Comment lutter contre le fléau du protoxyde d’azote, dont la consommation explose chez les jeunes ? Face à cette problématique croissante, de nombreuses communes en France multiplient les arrêtés d’interdiction et mobilisent leur police municipale pour tenter de mettre fin à la consommation et au trafic.

À Tours (Indre-et-Loire), des policiers constatent que le trafic et la consommation de protoxyde d’azote rivalisent désormais avec ceux de certains produits stupéfiants. En réponse à une législation jugée insuffisante, la ville a interdit, l’année dernière, la consommation, la détention et, dans certains cas, la vente de ce gaz, initialement utilisé en restauration. De plus en plus de jeunes sont attirés par ses effets euphorisants, exposant ainsi leur santé à des risques importants.

En un an, la police de Tours a effectué 350 interventions liées à ce gaz. Bien que certains jeunes affirment ne jamais y avoir été exposés, la réalité semble différente. « Il y a souvent des accidents, on dit qu’on va tenir, mais après, ça nous shoote, ça nous éteint directement », confie un jeune interrogé.

Pour la détention ou l’usage de protoxyde d’azote, la ville a mis en place une amende de 150 euros. Un policier souligne : « Quand il ne se passe jamais rien, les consommateurs de quoi ont-ils à avoir peur ? Rien. Avec cet arrêté, on peut faire un peu de répression quand c’est nécessaire. »

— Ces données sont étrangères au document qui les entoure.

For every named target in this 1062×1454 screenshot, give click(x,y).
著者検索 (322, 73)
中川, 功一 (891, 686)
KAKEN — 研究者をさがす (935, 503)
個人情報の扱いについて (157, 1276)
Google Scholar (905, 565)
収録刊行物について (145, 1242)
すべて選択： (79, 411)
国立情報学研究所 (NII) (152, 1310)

Face à la montée de ce phénomène, certaines villes prennent des mes proactives. Cependant, des riverains s’interrogent sur l’efficacité de ces réglementations. Nassim Mamouni, collecteur de bonbonnes usagées à Tours, déclare en trouver une quinzaine par jour, souvent dans des lieux à l’abri des regards.

Dans les mois à venir, une nouvelle loi pourrait introduire des peines d’emprisonnement pour la consommation ou la conduite sous l’emprise de ce gaz. Certains élus plaident pour une classification du protoxyde d’azote en tant que stupéfiant, afin de renforcer les mes de répression. Florian Hemme, adjoint PS chargé de la sécurité à Tours, déclare : « Il nous manque encore des outils pour agir. Au niveau national, il faut qu’on arrive à une classification du produit, à une interdiction qui permette d’aller au-delà de l’arrêté municipal. »

Cette question ne concerne pas uniquement la sécurité, mais soulève également des préoccupations de santé publique, avec une augmentation de plus de 200% des signalements d’intoxication au protoxyde d’azote en France depuis 2020.

Source : Franceinfo.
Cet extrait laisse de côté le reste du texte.